На Покровской энергичная Фейга-Ита открыла бакалейную торговлю – магазин с ошибкой на вывеске, который Шагал так часто изображал. Фейга-Ита привезла «целый фургон товара, не заплатив ни копейки», и, продавая селедку, сахар и муку, пополняла семейный бюджет. Картина «Лавка в Витебске» (1914) изображает место, напоминающее коробочку с детскими драгоценностями: блестит рыбья чешуя, коробки сияют, как ювелирные украшения, – это приют покоя и изобилия. В магазине, около дома и в доме, вспоминал Шагал, мать вела хозяйство; по утрам она стояла у дверей, когда дети выходили из дома, потом посылала кого-нибудь в магазин за селедкой на ужин. Это всегда была селедка, обычно в сопровождении хлеба, сыра и гречневой каши. Только Хацкель по субботам ел жареное мясо, за чем ревниво следили дети. Будто обороняясь, Шагал многократно повторяет в мемуарах, что семья никогда не голодала, что он всегда выходил из дома с куском хлеба с маслом в руке, но многие, кто встречался с ним в жизни позднее, задавались вопросом, полностью ли он вылечился от отчаянного отношения к еде? «Часто, когда он входил в бистро, он автоматически разбивал круто сваренное яйцо о прилавок. У меня было впечатление, что со времени его детства, проведенного в бедности, голод его все еще не утолился», – вспоминал литовский фотограф Изис, который встречался с Шагалом в 40-х годах. Одним из первых впечатлений Вирджинии Хаггард, его спутницы тех лет, было то, что «Марк всегда ел быстро и без излишней утонченности».

Шагал не признавал Фрейда, но память о доме, где он был всегда накормлен, в котором он чувствовал себя в безопасности, оказала существенное влияние на тот образ, который он для себя сконструировал.
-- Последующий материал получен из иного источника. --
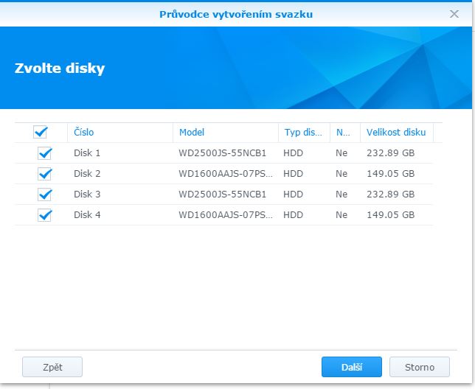The height and width of the screenshot is (389, 475).
Task: Uncheck the Disk 4 checkbox
Action: click(x=45, y=215)
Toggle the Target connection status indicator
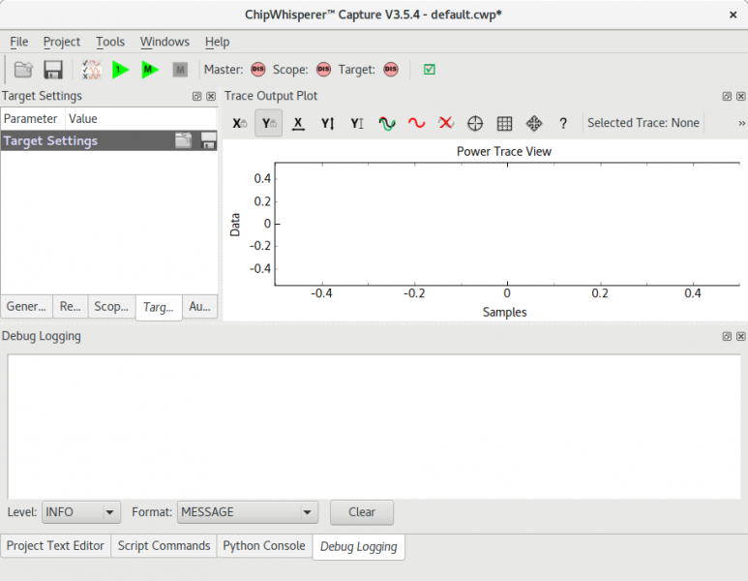Screen dimensions: 748x581 391,70
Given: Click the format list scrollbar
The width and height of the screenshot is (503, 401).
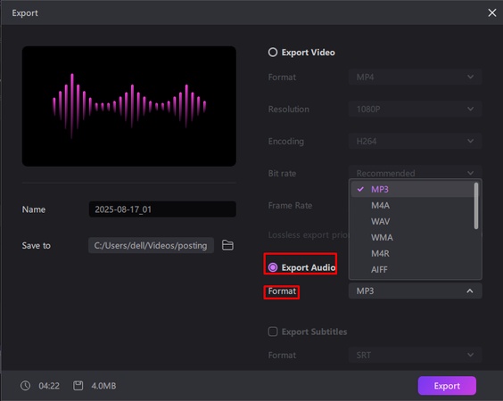Looking at the screenshot, I should pos(476,206).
Для такого одаренного воображением ребенка – заикавшегося и слабенького, что позднее заставляло его избегать конфронтации любого вида, – ошеломительным, главным в окружавшей его атмосфере было чувство защиты, исходящее от матери: «Я маленький мальчик, а мама – королева». Шагал вспоминал, что когда он стал подростком, то «был все еще таким робким, что крепко держался за мамину юбку, в какую бы часть города мы ни шли, как если бы я был ребенком и боялся потерять ее в толпе», в то время как дома, «когда мне было уж слишком страшно, мама звала меня к себе. У нее было самое лучшее укрытие. Тут никакое полотенце не превратится в козла или старика и никакой мертвец не проскользнет сквозь замерзшее стекло окна… Ни висячая лампа, ни диван больше не пугали меня, когда я находился в маминой кровати… Она полная, с грудями такими пухлыми, как подушки. Мягкость тела, выносившего детей, ее возраст, страдания ее материнской жизни, сладость ее мечтаний, ее ноги толстые и резиновые…»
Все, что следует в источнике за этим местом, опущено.